Work instructions:
Pick out the lines below that include the string "question".

--- START ---

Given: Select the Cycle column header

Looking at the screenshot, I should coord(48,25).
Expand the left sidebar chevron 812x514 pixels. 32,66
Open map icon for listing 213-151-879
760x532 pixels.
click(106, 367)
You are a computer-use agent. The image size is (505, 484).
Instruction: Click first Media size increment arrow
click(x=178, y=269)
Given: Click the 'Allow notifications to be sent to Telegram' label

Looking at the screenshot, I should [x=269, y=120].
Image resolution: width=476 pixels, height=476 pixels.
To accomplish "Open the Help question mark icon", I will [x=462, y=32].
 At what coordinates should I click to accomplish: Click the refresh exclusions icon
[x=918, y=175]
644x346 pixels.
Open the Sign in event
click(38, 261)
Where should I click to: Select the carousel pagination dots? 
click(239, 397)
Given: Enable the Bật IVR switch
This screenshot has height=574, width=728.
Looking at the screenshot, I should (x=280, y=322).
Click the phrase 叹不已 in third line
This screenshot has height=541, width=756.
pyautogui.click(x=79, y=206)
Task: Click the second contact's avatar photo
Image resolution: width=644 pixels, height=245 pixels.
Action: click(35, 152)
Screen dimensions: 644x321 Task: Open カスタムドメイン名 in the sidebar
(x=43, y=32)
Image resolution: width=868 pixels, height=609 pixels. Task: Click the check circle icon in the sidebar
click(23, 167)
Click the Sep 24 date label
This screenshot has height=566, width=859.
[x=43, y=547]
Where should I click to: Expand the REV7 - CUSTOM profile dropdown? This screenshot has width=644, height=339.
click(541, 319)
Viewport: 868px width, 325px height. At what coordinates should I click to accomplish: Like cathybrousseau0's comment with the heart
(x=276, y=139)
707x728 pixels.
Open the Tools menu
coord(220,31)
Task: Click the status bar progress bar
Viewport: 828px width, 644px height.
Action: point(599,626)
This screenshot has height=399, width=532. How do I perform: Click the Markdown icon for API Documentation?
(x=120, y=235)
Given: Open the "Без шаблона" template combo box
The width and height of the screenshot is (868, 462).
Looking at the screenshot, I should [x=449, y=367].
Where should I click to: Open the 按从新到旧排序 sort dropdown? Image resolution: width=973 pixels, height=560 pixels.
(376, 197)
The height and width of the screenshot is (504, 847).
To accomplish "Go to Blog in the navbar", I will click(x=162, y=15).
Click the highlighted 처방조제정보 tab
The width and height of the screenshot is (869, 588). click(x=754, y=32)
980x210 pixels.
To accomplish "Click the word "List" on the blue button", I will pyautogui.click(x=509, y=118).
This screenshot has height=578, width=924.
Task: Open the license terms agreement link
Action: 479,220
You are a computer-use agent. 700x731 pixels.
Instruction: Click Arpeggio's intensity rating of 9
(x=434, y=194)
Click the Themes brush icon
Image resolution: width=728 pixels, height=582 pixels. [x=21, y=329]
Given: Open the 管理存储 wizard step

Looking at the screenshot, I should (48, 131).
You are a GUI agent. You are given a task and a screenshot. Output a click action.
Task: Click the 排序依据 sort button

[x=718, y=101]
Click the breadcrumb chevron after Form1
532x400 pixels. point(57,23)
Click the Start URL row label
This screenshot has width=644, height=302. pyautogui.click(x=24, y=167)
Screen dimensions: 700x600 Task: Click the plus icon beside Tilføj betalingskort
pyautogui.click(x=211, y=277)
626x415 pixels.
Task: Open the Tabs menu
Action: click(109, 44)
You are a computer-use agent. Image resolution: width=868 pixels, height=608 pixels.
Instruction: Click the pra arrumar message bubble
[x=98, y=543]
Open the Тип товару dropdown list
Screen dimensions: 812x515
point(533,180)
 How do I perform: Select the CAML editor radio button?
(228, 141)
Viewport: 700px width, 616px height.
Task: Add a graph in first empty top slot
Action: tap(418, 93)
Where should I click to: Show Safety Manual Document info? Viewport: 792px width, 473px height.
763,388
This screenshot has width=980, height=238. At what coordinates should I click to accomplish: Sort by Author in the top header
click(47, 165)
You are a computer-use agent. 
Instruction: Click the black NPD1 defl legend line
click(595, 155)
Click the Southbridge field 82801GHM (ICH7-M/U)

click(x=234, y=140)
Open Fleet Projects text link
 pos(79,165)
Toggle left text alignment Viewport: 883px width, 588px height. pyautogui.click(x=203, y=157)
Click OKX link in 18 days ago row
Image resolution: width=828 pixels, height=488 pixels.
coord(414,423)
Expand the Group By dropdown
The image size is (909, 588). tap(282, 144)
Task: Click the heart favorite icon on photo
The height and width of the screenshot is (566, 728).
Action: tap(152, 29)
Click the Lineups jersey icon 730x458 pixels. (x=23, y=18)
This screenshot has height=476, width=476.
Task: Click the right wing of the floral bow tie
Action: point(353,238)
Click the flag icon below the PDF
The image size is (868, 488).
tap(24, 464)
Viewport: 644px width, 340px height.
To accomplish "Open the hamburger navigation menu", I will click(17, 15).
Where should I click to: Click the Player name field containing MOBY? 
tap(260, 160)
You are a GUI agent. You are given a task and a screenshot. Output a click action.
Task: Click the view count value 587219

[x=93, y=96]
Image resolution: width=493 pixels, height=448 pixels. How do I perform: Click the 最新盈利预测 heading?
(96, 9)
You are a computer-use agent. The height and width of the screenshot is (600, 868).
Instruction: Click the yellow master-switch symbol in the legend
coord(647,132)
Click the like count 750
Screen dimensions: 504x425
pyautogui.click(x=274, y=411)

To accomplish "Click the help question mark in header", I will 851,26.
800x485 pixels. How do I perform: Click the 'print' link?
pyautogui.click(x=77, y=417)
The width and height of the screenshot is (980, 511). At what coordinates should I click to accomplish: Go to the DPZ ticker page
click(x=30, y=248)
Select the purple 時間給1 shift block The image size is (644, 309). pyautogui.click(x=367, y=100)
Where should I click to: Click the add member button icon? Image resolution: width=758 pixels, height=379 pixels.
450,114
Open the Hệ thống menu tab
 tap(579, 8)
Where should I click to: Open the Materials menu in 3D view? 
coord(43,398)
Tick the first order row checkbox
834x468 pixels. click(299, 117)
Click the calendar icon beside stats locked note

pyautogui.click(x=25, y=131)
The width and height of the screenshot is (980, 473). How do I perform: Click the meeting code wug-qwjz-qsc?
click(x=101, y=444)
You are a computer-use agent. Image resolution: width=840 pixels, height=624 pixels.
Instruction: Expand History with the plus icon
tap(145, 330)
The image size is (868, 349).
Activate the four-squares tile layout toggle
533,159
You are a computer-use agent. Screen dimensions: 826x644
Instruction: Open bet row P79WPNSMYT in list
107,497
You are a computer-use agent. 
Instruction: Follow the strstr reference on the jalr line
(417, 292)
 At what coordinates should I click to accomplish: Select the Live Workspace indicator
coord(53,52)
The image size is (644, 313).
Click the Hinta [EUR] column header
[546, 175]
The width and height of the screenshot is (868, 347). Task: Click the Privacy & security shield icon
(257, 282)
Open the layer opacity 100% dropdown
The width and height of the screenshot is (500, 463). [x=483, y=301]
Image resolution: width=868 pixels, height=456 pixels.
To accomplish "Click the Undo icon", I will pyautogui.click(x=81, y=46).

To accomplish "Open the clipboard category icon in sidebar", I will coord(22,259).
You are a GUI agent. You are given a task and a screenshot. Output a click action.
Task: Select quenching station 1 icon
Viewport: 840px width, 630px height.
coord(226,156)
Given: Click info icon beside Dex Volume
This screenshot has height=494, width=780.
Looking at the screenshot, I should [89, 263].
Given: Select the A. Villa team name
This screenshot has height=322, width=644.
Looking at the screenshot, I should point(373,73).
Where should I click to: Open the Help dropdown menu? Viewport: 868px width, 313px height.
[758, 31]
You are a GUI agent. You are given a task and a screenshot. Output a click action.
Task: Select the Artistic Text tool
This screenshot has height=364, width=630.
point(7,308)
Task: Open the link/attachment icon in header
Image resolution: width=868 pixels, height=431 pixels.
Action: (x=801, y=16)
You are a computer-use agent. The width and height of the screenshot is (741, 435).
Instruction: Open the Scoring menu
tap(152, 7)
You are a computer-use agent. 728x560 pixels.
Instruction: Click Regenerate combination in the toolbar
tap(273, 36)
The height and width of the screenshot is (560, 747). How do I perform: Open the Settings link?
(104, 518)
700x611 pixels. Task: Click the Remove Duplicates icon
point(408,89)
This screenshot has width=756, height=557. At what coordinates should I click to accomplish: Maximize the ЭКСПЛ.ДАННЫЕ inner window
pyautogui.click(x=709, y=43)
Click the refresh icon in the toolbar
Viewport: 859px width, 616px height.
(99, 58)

--- END ---

Worked solution:
To accomplish "Open the Help question mark icon", I will [x=462, y=32].
To accomplish "Click the help question mark in header", I will 851,26.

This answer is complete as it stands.